WORK ORDER: Whatever lines the data contains, output all of them unchanged.

Top of PROVIDED DATA

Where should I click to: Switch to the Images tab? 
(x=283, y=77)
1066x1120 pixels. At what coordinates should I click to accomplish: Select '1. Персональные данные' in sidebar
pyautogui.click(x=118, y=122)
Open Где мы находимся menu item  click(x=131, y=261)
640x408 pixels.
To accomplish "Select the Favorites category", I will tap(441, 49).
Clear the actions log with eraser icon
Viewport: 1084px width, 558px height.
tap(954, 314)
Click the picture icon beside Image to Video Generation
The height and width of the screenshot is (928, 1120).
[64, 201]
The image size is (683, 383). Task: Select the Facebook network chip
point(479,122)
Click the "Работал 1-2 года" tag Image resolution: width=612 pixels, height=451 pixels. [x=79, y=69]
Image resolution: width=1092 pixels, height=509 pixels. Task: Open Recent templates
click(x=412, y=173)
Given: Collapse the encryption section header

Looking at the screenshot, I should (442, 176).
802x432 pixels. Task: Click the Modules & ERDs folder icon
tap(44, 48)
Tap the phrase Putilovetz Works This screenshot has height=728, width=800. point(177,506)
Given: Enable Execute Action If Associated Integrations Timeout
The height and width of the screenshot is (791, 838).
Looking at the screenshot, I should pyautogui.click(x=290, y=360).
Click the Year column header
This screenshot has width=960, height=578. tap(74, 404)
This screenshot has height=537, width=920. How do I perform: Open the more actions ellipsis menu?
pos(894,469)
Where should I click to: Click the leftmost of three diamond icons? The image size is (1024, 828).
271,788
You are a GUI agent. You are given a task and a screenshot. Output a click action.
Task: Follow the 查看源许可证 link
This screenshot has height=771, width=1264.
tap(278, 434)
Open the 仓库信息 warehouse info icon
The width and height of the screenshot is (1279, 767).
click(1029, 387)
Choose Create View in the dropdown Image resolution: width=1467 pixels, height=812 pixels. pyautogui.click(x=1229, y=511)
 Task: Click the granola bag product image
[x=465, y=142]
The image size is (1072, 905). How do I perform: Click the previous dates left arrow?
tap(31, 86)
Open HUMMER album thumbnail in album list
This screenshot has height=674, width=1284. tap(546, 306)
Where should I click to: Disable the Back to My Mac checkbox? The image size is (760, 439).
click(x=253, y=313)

Bottom of PROVIDED DATA

TASK ANSWER:
Where should I click to: Switch to the Images tab? 
(x=283, y=77)
1066x1120 pixels. At what coordinates should I click to accomplish: Select '1. Персональные данные' in sidebar
pyautogui.click(x=118, y=122)
Open Где мы находимся menu item  click(x=131, y=261)
640x408 pixels.
To accomplish "Select the Favorites category", I will tap(441, 49).
Clear the actions log with eraser icon
Viewport: 1084px width, 558px height.
tap(954, 314)
Click the picture icon beside Image to Video Generation
The height and width of the screenshot is (928, 1120).
[64, 201]
The image size is (683, 383). Task: Select the Facebook network chip
point(479,122)
Click the "Работал 1-2 года" tag Image resolution: width=612 pixels, height=451 pixels. [x=79, y=69]
Image resolution: width=1092 pixels, height=509 pixels. Task: Open Recent templates
click(x=412, y=173)
Given: Collapse the encryption section header

Looking at the screenshot, I should (442, 176).
802x432 pixels. Task: Click the Modules & ERDs folder icon
tap(44, 48)
Tap the phrase Putilovetz Works This screenshot has height=728, width=800. point(177,506)
Given: Enable Execute Action If Associated Integrations Timeout
The height and width of the screenshot is (791, 838).
Looking at the screenshot, I should pyautogui.click(x=290, y=360).
Click the Year column header
This screenshot has width=960, height=578. tap(74, 404)
This screenshot has height=537, width=920. How do I perform: Open the more actions ellipsis menu?
pos(894,469)
Where should I click to: Click the leftmost of three diamond icons? The image size is (1024, 828).
271,788
You are a GUI agent. You are given a task and a screenshot. Output a click action.
Task: Follow the 查看源许可证 link
This screenshot has height=771, width=1264.
tap(278, 434)
Open the 仓库信息 warehouse info icon
The width and height of the screenshot is (1279, 767).
click(1029, 387)
Choose Create View in the dropdown Image resolution: width=1467 pixels, height=812 pixels. pyautogui.click(x=1229, y=511)
 Task: Click the granola bag product image
[x=465, y=142]
The image size is (1072, 905). How do I perform: Click the previous dates left arrow?
tap(31, 86)
Open HUMMER album thumbnail in album list
This screenshot has height=674, width=1284. tap(546, 306)
Where should I click to: Disable the Back to My Mac checkbox? The image size is (760, 439).
click(x=253, y=313)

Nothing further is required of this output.